Imagine life with epilepsy. Consider yourself among us—one of the statistics. Though each person living with epilepsy is different, select a seizure type, choose a cause, pick a particular damage in your brain.

Stare at the server as you sit at your favorite restaurant—with music playing and the smell already tasting delicious—while you can’t locate the words in your brain to voice your order. She waits. You search. Friends at the table stare. How do you feel?

Sit in your normal chair for the business meeting with your corporate team. You know the drill. It’s your turn. This is your area of expertise; you own it. But this time the words aren’t as clear. You slightly stutter, staring at the computer computer screen. Your hands twitch. Your eyes blink. You begin to sweat. The team waits for your response. How do you feel? 

Stand in front of the crowd to perform your favorite solo. You’ve embraced the scene for a decade. The band plays; you get ready to change the audience’s mood with your voice. But the first lines don’t flow. You’re dizzy. You’re not sure if this is real or a dream. The last thing you remember is looking away from the flickering light—its glare was so bright. Soon you’re being picked up from the floor and taken to an ambulance. You thought the seizures were gone. Now it seems like the life you love is gone. How do you feel?

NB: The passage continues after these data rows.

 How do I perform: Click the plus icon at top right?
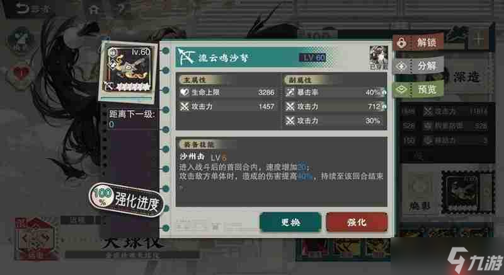[x=478, y=40]
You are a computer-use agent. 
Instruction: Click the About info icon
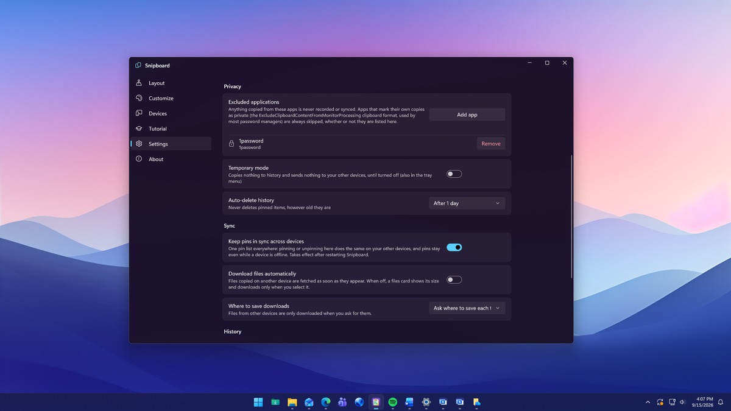click(139, 159)
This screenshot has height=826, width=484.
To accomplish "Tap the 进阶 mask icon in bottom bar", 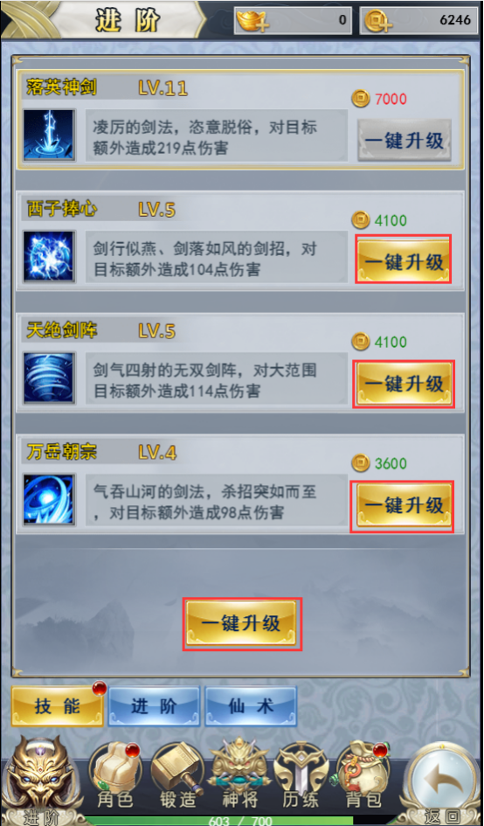I will click(x=40, y=781).
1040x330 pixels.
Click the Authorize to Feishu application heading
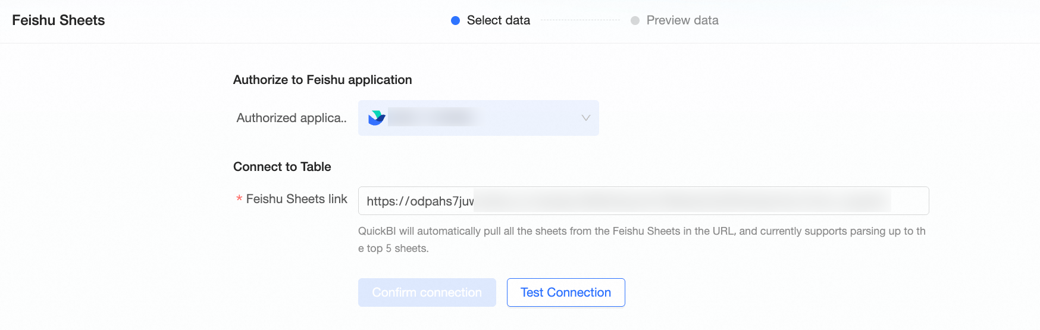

Walk around the house. You live alone. Neighbors speak. They’ll come by if you call. But no family nearby. No true friends. You wish someone else knew how many seizures you’ve had the last month. You wish someone was there to remind you what your doctor said in your previous appointment. But you just look out the widow, watching how others appear to be “living life.” How do you feel?

Imagine having a seizure during class in middle school. Puberty. Competition for popularity. Body and emotions and beauty and friends. And now this. How does that define your teenage identity?

I’ve asked you to image because those are some of our encounters. Those are our adventures Underwater.

Those are just a few stories. What can we do to help people with epilepsy? What can you do to help bring encouragement to one of their stories?